The resolute stance of Russia as well as Mr. Putin in the face of mounting pressure makes Western leaders ask what more they need to do to make Russia `falter` or change its mind to stop the fighting.

Experts say that no one knows clearly what President Putin is planning and the West cannot know for sure whether their sanctions will change Putin’s determination or not.

Professor of international politics at Dartmouth College (USA), William Wohlforth said that the root cause of Russia’s assertiveness is because it wants to create a new balance in the post-Cold War global order.

According to AP, observers say that, although NATO officials do not admit it publicly, it seems they have not seen President Putin’s `limiting point` – referring to factors that, when influenced, can

US President Joe Biden once declared: `Ukraine will never be a victory for Mr. Putin`, but experts say that Ukraine may not be a defeat for Russia either.

US Deputy Secretary of State for Political Affairs Victoria Nuland said earlier this week that pressure from within Russia may be more effective on Mr. Putin than pressure from outside.

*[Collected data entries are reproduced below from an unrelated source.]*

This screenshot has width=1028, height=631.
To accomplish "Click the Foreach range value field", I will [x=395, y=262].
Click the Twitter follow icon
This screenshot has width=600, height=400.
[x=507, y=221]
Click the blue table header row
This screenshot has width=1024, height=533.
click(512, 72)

In fact, observers say that despite the West’s military support for Ukraine, the gap between Kiev and Moscow is very significant.

In addition, diplomatic solutions have not yet shown positive results.

`No one knows when the war will end. Until the Russians are ready to negotiate, it is difficult for the parties to do anything more,` commented Jeff Rathke, a European expert at Johns Hopkins University (USA).

He recommended that the US and Europe need to find a solution to negotiate with Russia because the sanctions imposed by the West on Russia are also hurting themselves.

US Secretary of State Antony Blinken also acknowledged certain Western limits in pressuring Russia to stop the war.

A test for Russia’s economic `fortress`.

US and European sanctions are having a serious impact on the Russian economy.

The Russian government’s extensive involvement in the economy, as well as the money it still makes from oil and gas exports – even with a ban from the US along with the UK – should help soften the blow of the ban

Russians will feel the pressure of sanctions as the ruble depreciates and inflation begins to soar.

Experts assess that Russia has built an economic `fortress` for nearly 8 years after relations with the West deteriorated due to the annexation of the Crimea peninsula in 2014. This `fortress` will help Russia fight

However, although trade activities decline and goods become less diverse, the fall in value of the ruble will help Russia earn more money from oil, because this commodity is sold in USD.

While the US and UK announced they would ban oil imported from Russia, Europe – which depends on Moscow’s supply – appeared hesitant about this option.